§ **EXTRACTED DATA**:
------------------------------------------------
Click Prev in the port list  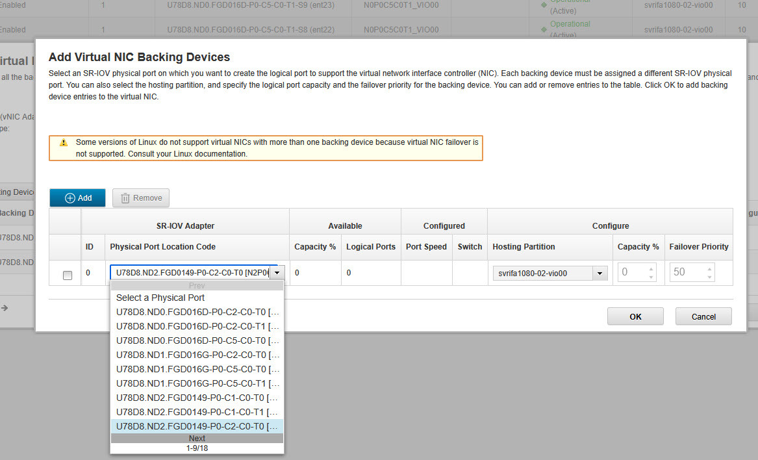pos(197,286)
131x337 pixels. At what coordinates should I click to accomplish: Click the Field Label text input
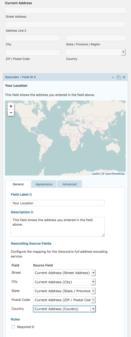tap(58, 203)
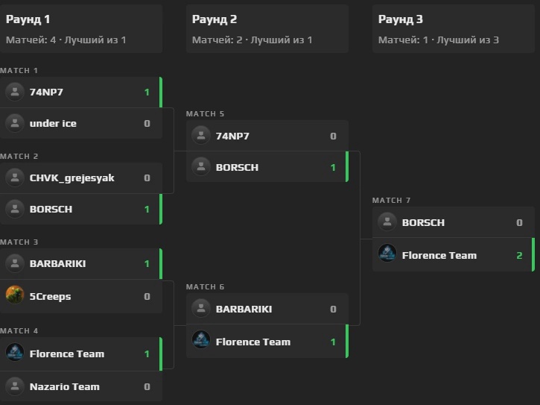This screenshot has width=540, height=405.
Task: Click Florence Team logo in Match 6
Action: tap(201, 341)
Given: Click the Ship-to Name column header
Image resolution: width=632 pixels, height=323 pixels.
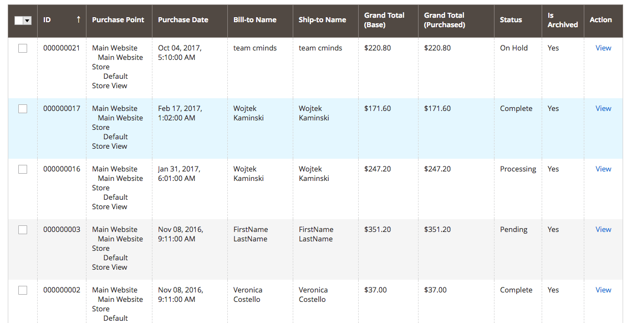Looking at the screenshot, I should (x=322, y=20).
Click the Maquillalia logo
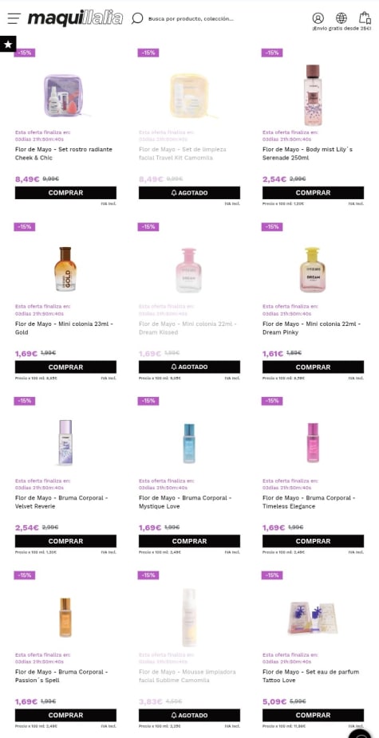 75,18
------------------------------------------------
§ **WHAT THE TASK ASKS**:
Everything from the line that contains "Given: Click the Ship-to Name column header" through the final line of the material should be returned exactly, except the pictures.

§ **YOUR RESPONSE**:
Given: Click the Ship-to Name column header
Image resolution: width=632 pixels, height=323 pixels.
Looking at the screenshot, I should (x=322, y=20).
Click the Maquillalia logo
 75,18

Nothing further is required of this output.